Sunday, December 11, 2005
The annoyances continue.
First came discovering the text I thought was sent at 10.17 this morning was sent at 10.17 pm on Saturday (hmm, and why's my phone stopped making noises when it gets texts?). Which of course meant the tomorrow it was referring to was today, so I was already late.
Then came trying to work on the Victoria Line as the train shudders up the line. I have poor handwriting at the best of times (actually I've been told my writing looks gorgeous - from a distance). At one station the train stops, lets people off and then moves on. Except before it's gone a metre the brakes slam on and the doors spring open. Uh-oh.
We sit. We wait. We wait for a bit more. There's an announcement. The train is being held at the platform. We wait a bit more. Some people bail. I wait to find out why, and then I'll decide if I should find a District Line train.
More waiting. Another announcement. There's some request from the British Transport Police at Kings Cross to keep all the Victoria Line trains in stations. Hmm, not good, but not the-end-is-nigh-ish. I'll finish this bit of work and then leave if we still haven't moved.
There's an announcement on the platform, but it's just a routine service update and it doesn't seem to have noticed the Victoria Line isn't moving.
I finish the work. As I pack up, there's another announcement. It's the same as the driver's last message. I get off, and promptly get back on to check the tube map. It would have helped if I'd started my alternative route from the right station. Turns out this is Green Park, not Victoria.
I get off again, and as I'm walking the entire length of the platform, the train starts making that ready-to-leave shuddering noise, which I think is the compressors priming to release the brakes. I jump into the nearest carriage, then feel foolish for reacting to the compressors rather than the door-closing beeps.
But there's another announcement. Another service update. Another untrue "A good service is operating on all other lines". I get off again, as I realise the compressors were simply maintaining the pressure as the train had been stationary for a while.

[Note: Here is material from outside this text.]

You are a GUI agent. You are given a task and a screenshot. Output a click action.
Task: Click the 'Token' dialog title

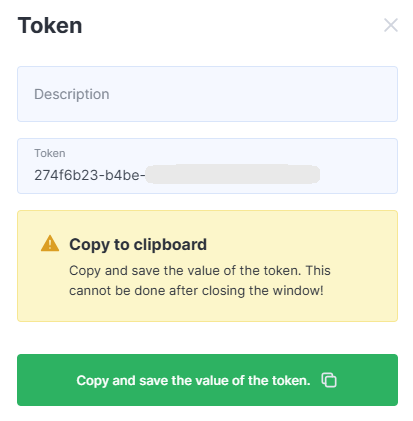(x=50, y=25)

Then into the tunnel which links to the Piccadilly Line. It's long, with a barrier down the middle, and a family out for a stroll walking three-abreast and hand in hand. Eventually I lose patience and use one of the breaks in the barrier to be terribly subversive and walk on the wrong side of the tunnel. I drop back in at the next break, then down the stairs at the end.
I have a moment's indecisiveness as I try to remember which is east and which west when I want to go north. I turn towards the right platform and see a stationary train with closed doors. It moves off. Drat.
If I'd know where I was going I would have caught it. If I hadn't got stuck behind the Sunday walkers I would have got it even if I hadn't know immediately which platform I wanted. If I'd been a bit more decisive earlier I would have been on it or the one before.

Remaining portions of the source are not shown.